Selon une étude récente de l’Université d’Oxford commandée par Pictet Asset Management, si le changement climatique n’est pas atténué, le PIB mondial par habitant pourrait reculer d’environ 45% d’ici à 2100. Ce sont les pays émergents situés sous des latitudes au climat déjà chaud, comme l’Inde, qui subiraient les pertes économiques les plus fortes1.
Il est cependant tout aussi important de noter que le même rapport indique également que les pays en développement pourraient fournir de nombreuses solutions susceptibles de stopper voire d’inverser le réchauffement climatique.

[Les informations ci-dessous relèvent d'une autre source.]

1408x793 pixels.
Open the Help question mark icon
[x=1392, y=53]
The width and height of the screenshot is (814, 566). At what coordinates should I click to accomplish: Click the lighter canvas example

Dans certaines régions, les économies émergentes sont bien placées pour se placer aux avant-postes dans la lutte contre le changement climatique. La Chine, par exemple, fait déjà figure de géant dans la fabrication de cellules photovoltaïques. Elle est à la pointe de la recherche et du développement et est l’un des pays ayant le plus adopté ces technologies. L’Inde dispose quant à elle de l’un des plus grands programmes d’expansion des capacités de production d’énergies renouvelables au monde, avec un objectif de 175 gigawatts de capacité installée en énergies renouvelables d’ici à 2022, soit cinq fois plus que les niveaux actuels.
Le rôle des marchés émergents dans la transition se matérialise déjà sur le marché des obligations d’entreprises.
De plus en plus d’entreprises commencent à adopter des pratiques durables et, ce faisant, utilisent un canal de financement innovant pour financer cette transformation.
Les titres concernés sont les obligations liées au développement durable. Il s’agit d’instruments de dette basés sur les performances et émis avec des objectifs de performance en matière de développement durable (OPD) spécifiques qui concernent l’ensemble de l’entreprise, et peuvent être, par exemple, liés aux émissions de gaz à effet de serre ou à la consommation d’eau2.
Les obligations sont structurées pour encourager l’adoption de pratiques durables. Si l’émetteur ne parvient pas à respecter ses objectifs dans le délai prédéfini, le coupon versé à l’investisseur augmente d’au moins 25 points de base par an.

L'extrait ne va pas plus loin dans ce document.